RV maker to close factory in Southland
Fleetwood Enterprises Inc., a Riverside-based recreational vehicle maker, will close the Rialto plant that rolled out its 100,000th travel trailer less than three years ago.
The plant, opened in the early 1970s, will be the third to close as the manufacturer works to thin a unit that has lost $41.9 million this fiscal year.
“We have not been profitable in the travel trailer division, consistently, for quite some time,” said Kathy Munson, Fleetwood’s director of investor relations. “We intend to get that division back to profitability by reducing capacity.”
Munson said Monday that the 429 Rialto employees would keep their jobs until the plant closes, at the latest by May 1.
“We’re hoping that we’ll be able to place a number of those people in our motor home facility” in Riverside, she said, adding that Fleetwood executives had not determined how many workers would move.
Fleetwood posted a net loss of $29.9 million in its fiscal third quarter ended Jan. 28. That compared with profit of $1.4 million a year earlier after demand spiked for temporary housing because of Hurricane Katrina.
The division that makes travel trailers, which retail for $15,000 to $60,000, lost $17.5 million in the third quarter.
Munson said Fleetwood lost market share partly because it centralized operations in California in 2005.
“The decisions that were being made here in Riverside were too far away from our customers, and we lost sight of some of the things that were important,” she said.
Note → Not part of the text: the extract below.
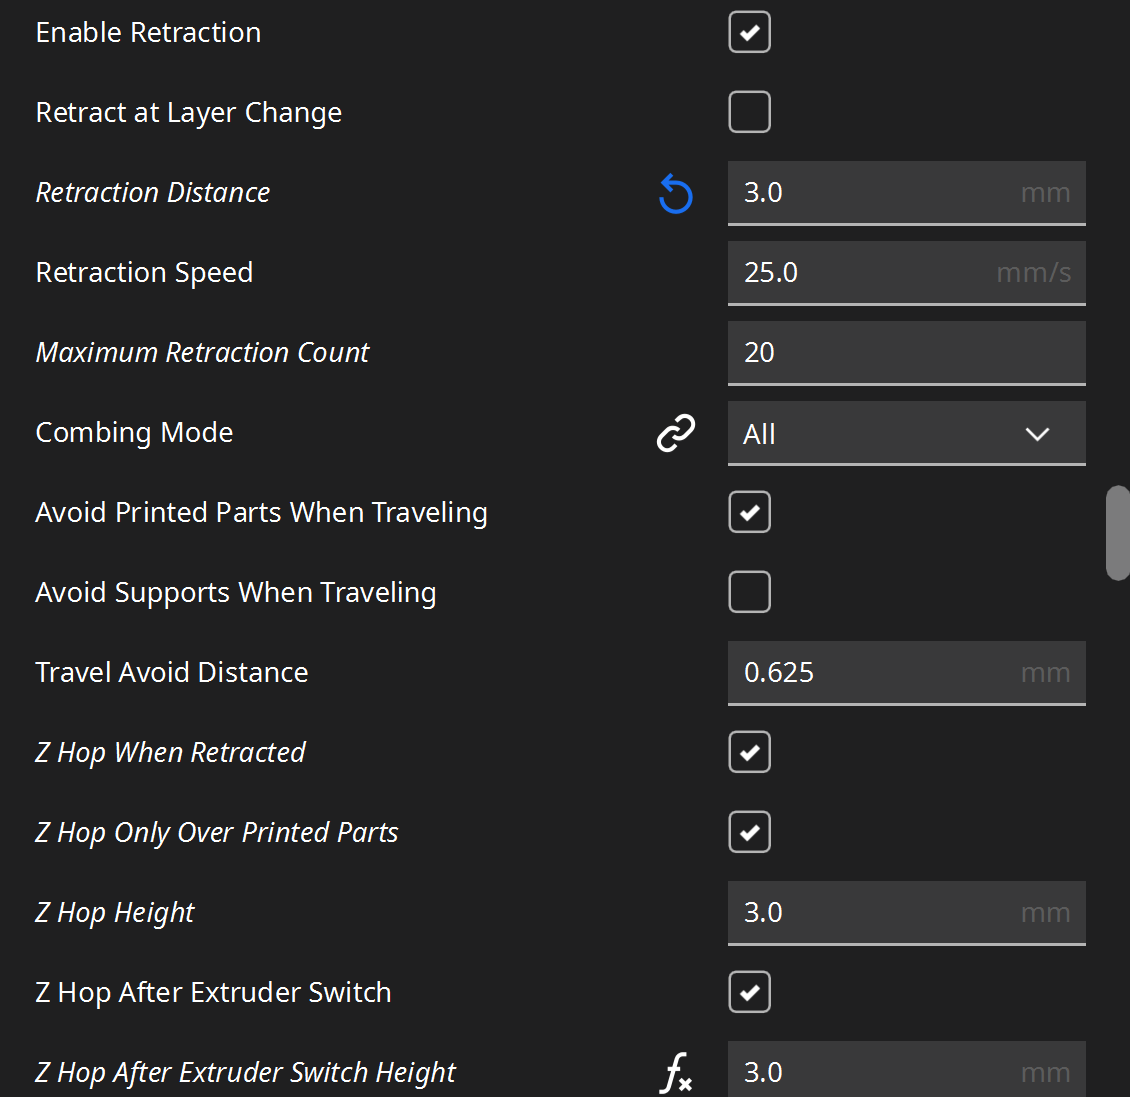Click the Travel Avoid Distance field
Screen dimensions: 1130x1097
pos(870,672)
On the East Coast and in the Midwest, for example, RV owners are more likely to use the trailers for hunting than those on the West Coast.
Jay McCanless, senior analyst at FTN Midwest Securities Corp., said Fleetwood’s skidding performance was in line with the rest of the industry.
“In motor homes, everyone seems to be doing fairly well right now,” he said. “But in travel trailers, everyone’s having a difficult year.”
He said the core problem was an inventory surplus: RV companies, perhaps expecting an active 2006 hurricane season, planned to sell plenty of travel trailers to displaced homeowners.
“We didn’t really have any hurricanes to speak of last year,” McCanless said, “so the RV retail dealers ended up carrying a lot more travel trailer inventory than they had anticipated.”
McCanless said that to cut costs, Fleetwood had minimized the number of models it produces at each plant.
“If you’re producing more of the same model,” he said, “theory says that you should gain greater efficiency and lower your marginal cost per year.”
Munson said that before a third-quarter realignment, one plant was building travel trailers with as many as 80 floor plans. That number has been cut by about half, she said.
Fleetwood’s travel trailer division has been the company’s least profitable since a deteriorating retail housing division was sold in summer 2005. The company also sells motor homes and folding trailers.
After the closings, Fleetwood will maintain 30 plants throughout North America. The company will continue making travel trailers at six plants.
Fleetwood shares rose 6 cents to $7.54. The shares have declined 31% in the last year.